I came accross the following question and I can't find an easy proof of this fact : Let $p\geq 17$ be a prime number such that $p\equiv 1 \pmod 4$.
Show that for any $z\in \mathbb F_p\backslash\{0\}$, there exist $x,y\in \mathbb F_p\backslash\{0\}$ such that $$(x^2+1)(y^2+1)=xyz.$$
I tried to use combinatorial facts (such that the number of square in $\mathbb F_p$ but it is not enough) or using the existence of roots of a polynomial with one variable over $\mathbb F_p$ but it doesn't seem to be conclusive.
Any idea ?
Searching the bag of tools for a big hammer... finding this.

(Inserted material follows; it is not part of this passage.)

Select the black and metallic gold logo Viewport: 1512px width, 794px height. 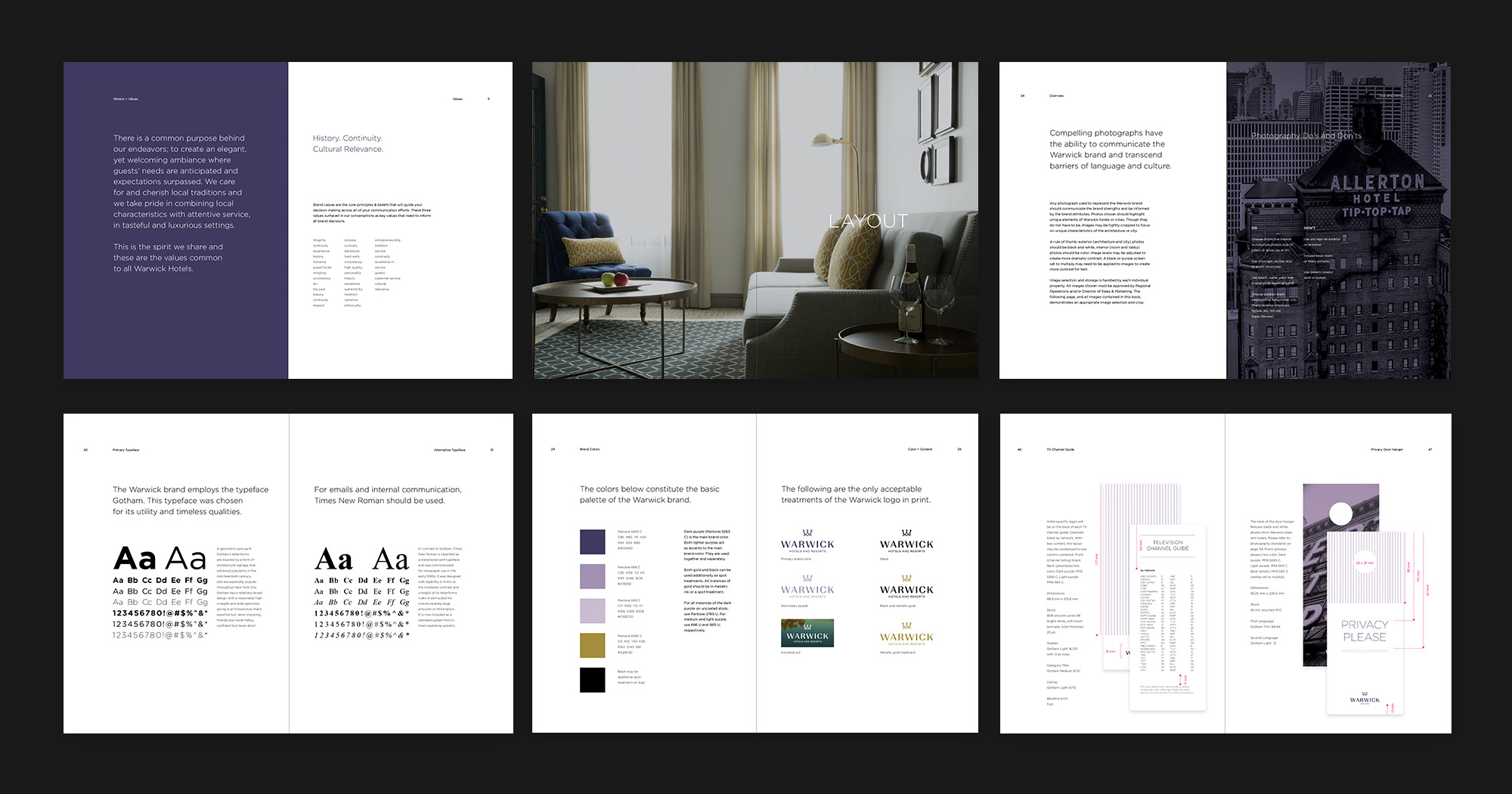pyautogui.click(x=906, y=588)
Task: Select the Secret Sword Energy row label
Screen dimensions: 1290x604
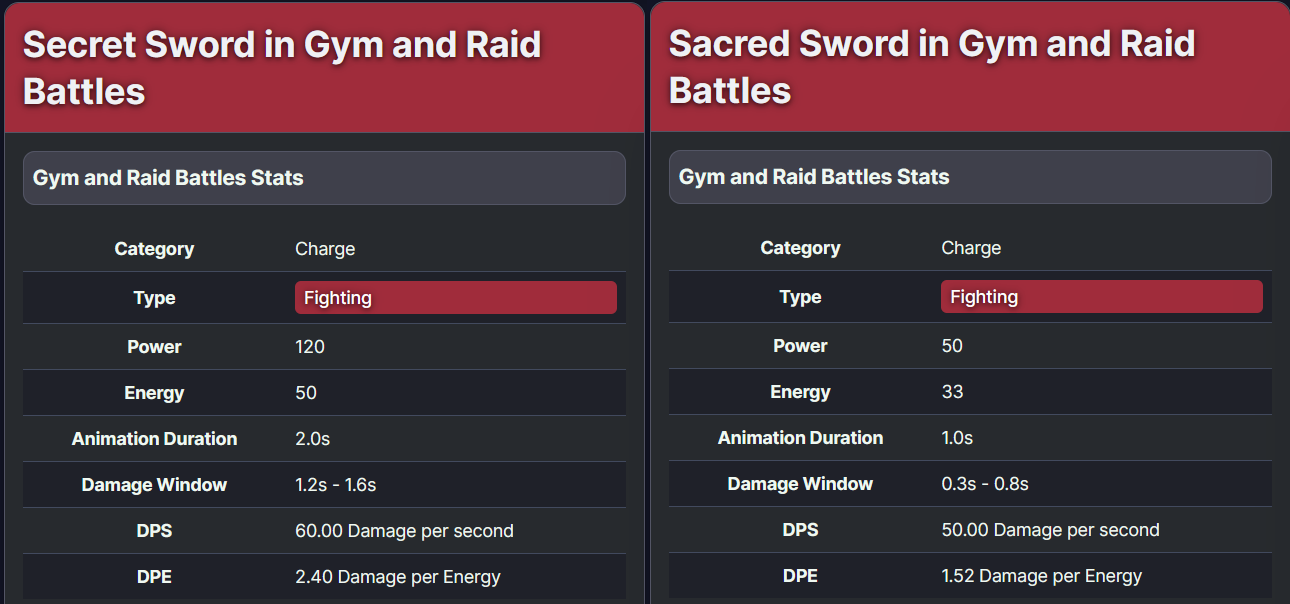Action: coord(154,393)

Fix $z$. Rewrite the equation, treating $y$ as the unknown, in the form $$ y^2-\frac{zx}{x^2+1}y+1=0. $$ This has a solution $y\in\Bbb{F}_p$, iff the discriminant $$ \Delta=\Delta(x):=\frac{z^2x^2-4(x^2+1)^2}{(x^2+1)^2} $$ is a square in $\Bbb{F}_p$. Let $\eta:\Bbb{F}_p\to\{0,\pm1\}$ be the Legendre character, i.e. $\eta(a)=+1$, if $a$ is a non-zero square, $\eta(0)=0$ and $\eta(a)=-1$, if $a$ is a non-square.
Assuming that the quartic in the numerator $p(x)=z^2x^2-4(x^2+1)^2\in\Bbb{F}_p[x]$ is not of the form constant times a square, we have the Weil bound $$ \left\vert\sum_{x\in\Bbb{F}_p}\eta(p(x))\right\vert\le (\deg p -1)\sqrt p. $$ Here $\deg p=4$, so if $p>16$ we get that $p-4\sqrt p>0$, and thus $$ \sum_{x\in\Bbb{F}_p}\eta(p(x))\ge-3\sqrt p> -p+\sqrt p. $$ Therefore there are at least $\sqrt p>4$ choices for $x$ such that $\eta(p(x))\neq-1$. Two of those choices may satisfy $x^2+1=0$, and one may be $x=0$, and these must be discarded, but at least one remains. So for $p\ge17$ we have that for some $x\in\Bbb{F}_p^*$ we have that $x^2+1\neq0$ and $\Delta(x)$ is a square. For that $x$ we have a solution $y\in\Bbb{F}_p$. Clearly the conditions on $x$ mean that $y\neq0$.
We need to deal with the possibility that for some $K,a,b,c\in\Bbb{F}_p$ we have in the ring $\Bbb{F}_p[x]$ $$ p(x)= K(ax^2+bx+c)^2. $$ Clearly then $K\neq0$. Looking at the constant terms implies that $c\neq0$. Looking at the linear terms then implie $b=0$. We are left with the possibility $$ -4x^4+(z^2-8)x^2-4=K(ax^2+c)^2. $$ Then $Ka^2=-4=Kc^2$, so $c=\pm a$. Therefore $$ p(x)=K'(x^2\pm1)^2 $$ for $K'=-4a^2$. This implies that $$ \Delta(x)=-4a^2\left(\frac{x^2\pm1}{x^2+1}\right)^2. $$ As we assume that $p\equiv1\pmod4$, we know that $\eta(-1)=1$. Thus this implies that $\eta(\Delta(x))=+1$ for all $x$ such that $x^2+1\neq0$. Again the existence of a solution follows.